Every morning, engineers building AI agents face the same high-stakes dilemma: how to test tool-calling capabilities without triggering real-world side effects or exposing sensitive data. Relying on live APIs during development is a recipe for disaster, risking unintended database mutations and costly usage fees. Conversely, traditional static mocks—those brittle, hard-coded JSON responses—collapse the moment an agent attempts a multi-step workflow that requires state persistence. As agents grow more autonomous, the gap between simple unit testing and complex environment simulation has become the primary bottleneck in the development lifecycle.

The Mechanics of ToolSimulator

To bridge this gap, the Strands Evals framework introduces ToolSimulator, a specialized engine designed to intercept agent tool calls and route them through an LLM-based response generator. Instead of requiring developers to manually write fixtures for every possible permutation of an agent's logic, the simulator synthesizes context-aware responses in real-time. By analyzing the tool schema, the agent’s specific input, and the current simulation state, the system generates responses that feel authentic to the agent’s execution flow.

Getting started requires minimal overhead. Developers simply instantiate the simulator and wrap their target functions with the `@simulator.tool()` decorator. Because the simulator infers behavior from the function signature and docstrings, the function body itself can remain empty:

python
@simulator.tool()
def search_flights(destination: str, date: str) -> str:
 """Search for available flights to a destination on a specific date."""
 pass

This approach allows developers to define the interface of their tools without needing to implement the underlying backend logic, effectively creating a "digital twin" of the tool environment that lives entirely within the test suite.

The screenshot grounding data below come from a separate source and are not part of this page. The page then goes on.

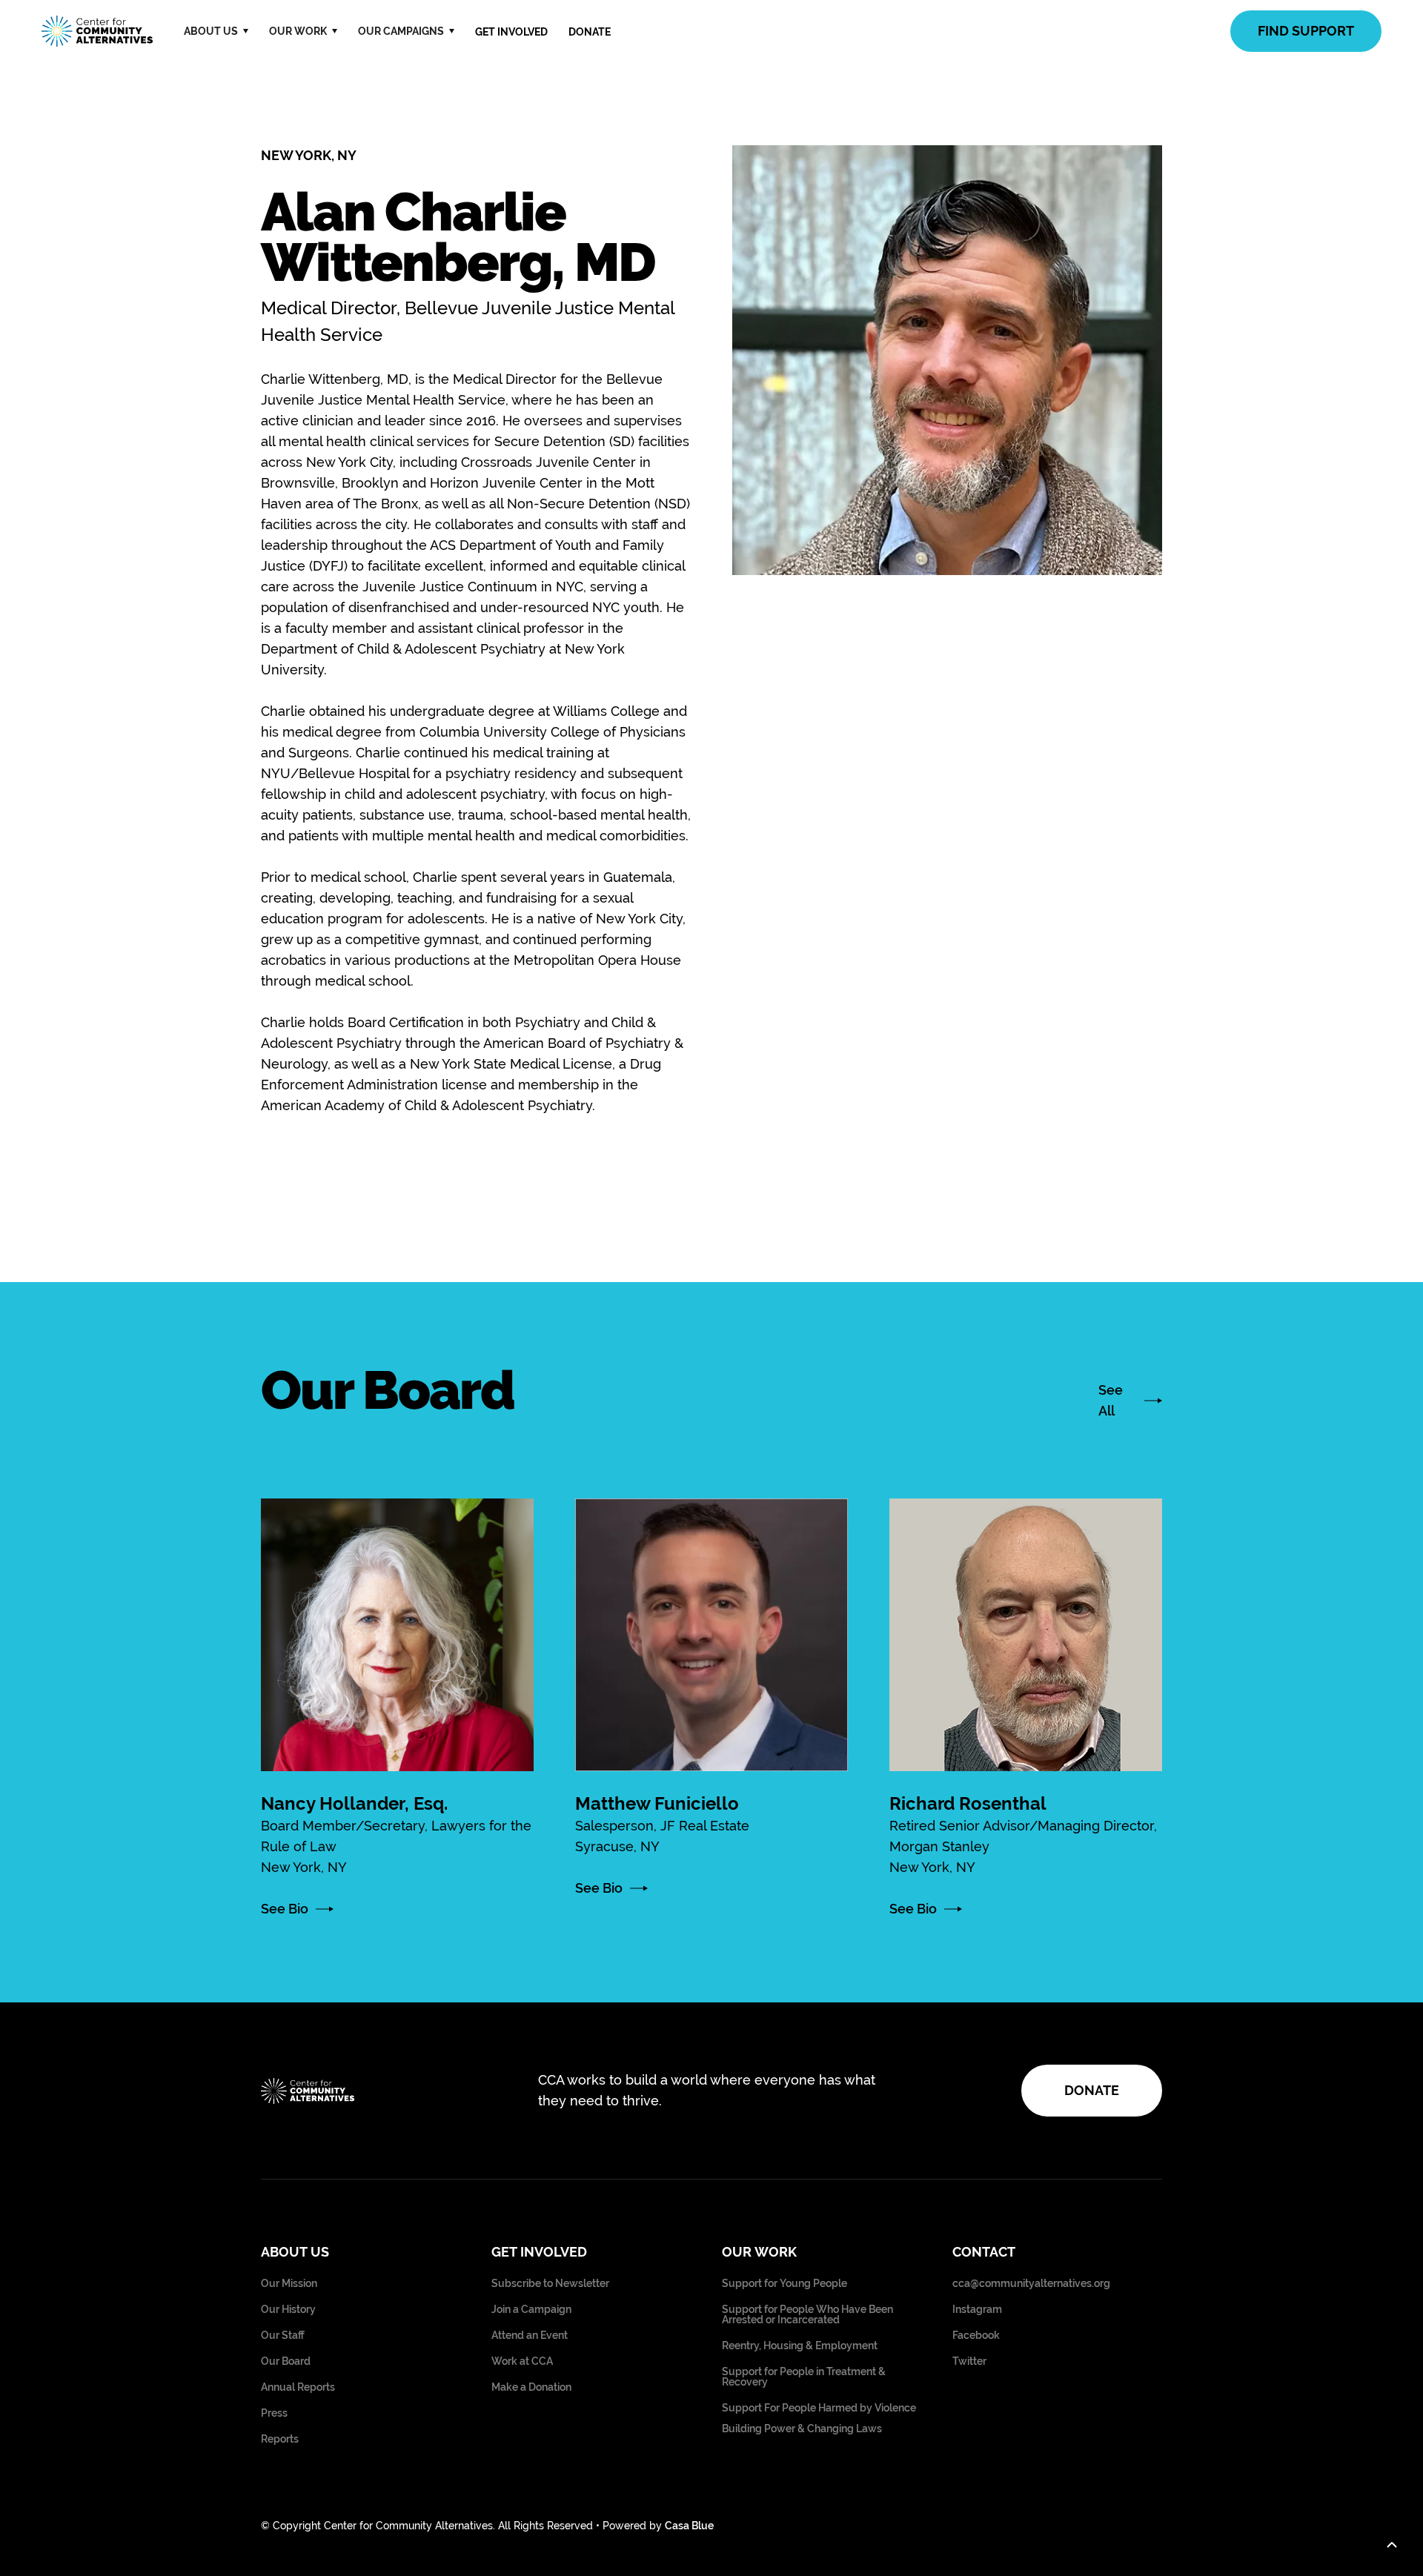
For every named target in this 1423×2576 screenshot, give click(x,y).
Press (274, 2413)
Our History (288, 2309)
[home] (97, 31)
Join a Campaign (531, 2309)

From Static Responses to Stateful Simulation

What separates ToolSimulator from traditional mocking is its ability to maintain a persistent world state. In a standard mock environment, a flight booking agent might search for a flight and then attempt to reserve it; however, a static mock would fail to "remember" the search results during the second call. ToolSimulator solves this by intercepting calls and updating an internal State Registry. This ensures that the agent’s subsequent actions are grounded in the results of its previous tool calls, maintaining a consistent narrative throughout the entire execution trace.

For more complex scenarios, developers can leverage advanced configuration options to mirror real-world database behaviors. By using `share_state_id`, multiple tools can operate on the same backend state, while `initial_state_description` allows for the definition of the environment's starting conditions using natural language. When dealing with large datasets, developers can pass statistical summaries using `DataFrame.describe()` to generate realistic, data-driven responses without ever exposing raw production data. Furthermore, the framework integrates with Pydantic to enforce strict output schemas, ensuring that the simulated responses remain within the expected data types.

python

State sharing example

@simulator.tool(share_state_id="flight_db")

def book_flight(flight_id: str):

pass

By decoupling the agent's logic from live infrastructure, developers gain the ability to run high-fidelity, multi-step tests in complete isolation. When paired with the GoalSuccessRateEvaluator, this system provides a quantitative look at an agent's performance, allowing teams to measure success rates across thousands of simulated trajectories before a single line of code hits production. This shift marks a transition from testing code to evaluating the reasoning capabilities of the agent itself.

AI agent testing has officially evolved from rigid, manual mocking into a dynamic, context-aware simulation paradigm.